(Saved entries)
- Opening Delimiter -
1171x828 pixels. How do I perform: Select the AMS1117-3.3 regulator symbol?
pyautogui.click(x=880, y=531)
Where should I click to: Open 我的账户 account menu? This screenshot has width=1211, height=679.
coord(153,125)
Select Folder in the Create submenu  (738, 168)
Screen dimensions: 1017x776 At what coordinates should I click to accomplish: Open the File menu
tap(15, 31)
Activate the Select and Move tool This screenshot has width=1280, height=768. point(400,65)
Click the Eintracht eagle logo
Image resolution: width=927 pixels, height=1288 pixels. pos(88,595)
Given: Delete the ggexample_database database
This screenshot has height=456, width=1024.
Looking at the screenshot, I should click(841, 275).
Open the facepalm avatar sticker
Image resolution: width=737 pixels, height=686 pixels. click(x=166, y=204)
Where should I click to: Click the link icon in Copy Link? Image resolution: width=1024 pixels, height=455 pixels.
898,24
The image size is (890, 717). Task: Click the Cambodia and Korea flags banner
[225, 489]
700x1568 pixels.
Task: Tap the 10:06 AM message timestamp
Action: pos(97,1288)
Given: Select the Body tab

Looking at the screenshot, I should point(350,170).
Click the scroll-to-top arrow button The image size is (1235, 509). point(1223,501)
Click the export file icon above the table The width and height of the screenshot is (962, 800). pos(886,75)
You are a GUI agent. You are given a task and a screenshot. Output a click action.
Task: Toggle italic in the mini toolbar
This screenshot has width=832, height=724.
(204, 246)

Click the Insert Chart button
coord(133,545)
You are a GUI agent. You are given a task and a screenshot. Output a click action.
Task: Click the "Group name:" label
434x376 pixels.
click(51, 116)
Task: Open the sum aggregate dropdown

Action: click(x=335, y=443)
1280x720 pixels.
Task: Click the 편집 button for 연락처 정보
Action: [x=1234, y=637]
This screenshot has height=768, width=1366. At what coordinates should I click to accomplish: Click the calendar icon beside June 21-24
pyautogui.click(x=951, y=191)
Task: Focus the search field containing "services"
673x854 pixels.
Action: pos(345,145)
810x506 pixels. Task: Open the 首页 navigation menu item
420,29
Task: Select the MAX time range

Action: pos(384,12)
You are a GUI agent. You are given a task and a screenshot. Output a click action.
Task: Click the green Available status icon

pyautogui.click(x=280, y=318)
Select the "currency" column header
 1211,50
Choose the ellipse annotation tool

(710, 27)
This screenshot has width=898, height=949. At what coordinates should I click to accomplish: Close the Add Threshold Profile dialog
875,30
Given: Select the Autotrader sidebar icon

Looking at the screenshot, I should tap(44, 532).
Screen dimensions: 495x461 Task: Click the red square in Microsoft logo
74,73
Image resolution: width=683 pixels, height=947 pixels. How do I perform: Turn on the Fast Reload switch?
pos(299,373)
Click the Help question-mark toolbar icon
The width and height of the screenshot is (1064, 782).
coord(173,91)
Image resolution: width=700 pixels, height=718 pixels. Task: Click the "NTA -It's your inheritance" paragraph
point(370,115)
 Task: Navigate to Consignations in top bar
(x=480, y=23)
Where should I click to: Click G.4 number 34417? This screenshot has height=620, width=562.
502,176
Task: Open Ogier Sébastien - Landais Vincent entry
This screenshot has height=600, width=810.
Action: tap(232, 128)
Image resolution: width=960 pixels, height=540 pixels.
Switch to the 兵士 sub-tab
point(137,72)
- Closing Delimiter -
• _What to do_: The records are to be duplicated in full, with every word kept exactly.

• _Problem solution_:
1171x828 pixels. How do I perform: Select the AMS1117-3.3 regulator symbol?
pyautogui.click(x=880, y=531)
Where should I click to: Open 我的账户 account menu? This screenshot has width=1211, height=679.
coord(153,125)
Select Folder in the Create submenu  (738, 168)
Screen dimensions: 1017x776 At what coordinates should I click to accomplish: Open the File menu
tap(15, 31)
Activate the Select and Move tool This screenshot has width=1280, height=768. point(400,65)
Click the Eintracht eagle logo
Image resolution: width=927 pixels, height=1288 pixels. pos(88,595)
Given: Delete the ggexample_database database
This screenshot has height=456, width=1024.
Looking at the screenshot, I should click(841, 275).
Open the facepalm avatar sticker
Image resolution: width=737 pixels, height=686 pixels. click(x=166, y=204)
Where should I click to: Click the link icon in Copy Link? Image resolution: width=1024 pixels, height=455 pixels.
898,24
The image size is (890, 717). Task: Click the Cambodia and Korea flags banner
[225, 489]
700x1568 pixels.
Task: Tap the 10:06 AM message timestamp
Action: pos(97,1288)
Given: Select the Body tab

Looking at the screenshot, I should point(350,170).
Click the scroll-to-top arrow button The image size is (1235, 509). point(1223,501)
Click the export file icon above the table The width and height of the screenshot is (962, 800). pos(886,75)
You are a GUI agent. You are given a task and a screenshot. Output a click action.
Task: Toggle italic in the mini toolbar
This screenshot has width=832, height=724.
(204, 246)

Click the Insert Chart button
coord(133,545)
You are a GUI agent. You are given a task and a screenshot. Output a click action.
Task: Click the "Group name:" label
434x376 pixels.
click(51, 116)
Task: Open the sum aggregate dropdown

Action: click(x=335, y=443)
1280x720 pixels.
Task: Click the 편집 button for 연락처 정보
Action: [x=1234, y=637]
This screenshot has height=768, width=1366. At what coordinates should I click to accomplish: Click the calendar icon beside June 21-24
pyautogui.click(x=951, y=191)
Task: Focus the search field containing "services"
673x854 pixels.
Action: pos(345,145)
810x506 pixels. Task: Open the 首页 navigation menu item
420,29
Task: Select the MAX time range

Action: pos(384,12)
You are a GUI agent. You are given a task and a screenshot. Output a click action.
Task: Click the green Available status icon

pyautogui.click(x=280, y=318)
Select the "currency" column header
 1211,50
Choose the ellipse annotation tool

(710, 27)
This screenshot has width=898, height=949. At what coordinates should I click to accomplish: Close the Add Threshold Profile dialog
875,30
Given: Select the Autotrader sidebar icon

Looking at the screenshot, I should tap(44, 532).
Screen dimensions: 495x461 Task: Click the red square in Microsoft logo
74,73
Image resolution: width=683 pixels, height=947 pixels. How do I perform: Turn on the Fast Reload switch?
pos(299,373)
Click the Help question-mark toolbar icon
The width and height of the screenshot is (1064, 782).
coord(173,91)
Image resolution: width=700 pixels, height=718 pixels. Task: Click the "NTA -It's your inheritance" paragraph
point(370,115)
 Task: Navigate to Consignations in top bar
(x=480, y=23)
Where should I click to: Click G.4 number 34417? This screenshot has height=620, width=562.
502,176
Task: Open Ogier Sébastien - Landais Vincent entry
This screenshot has height=600, width=810.
Action: tap(232, 128)
Image resolution: width=960 pixels, height=540 pixels.
Switch to the 兵士 sub-tab
point(137,72)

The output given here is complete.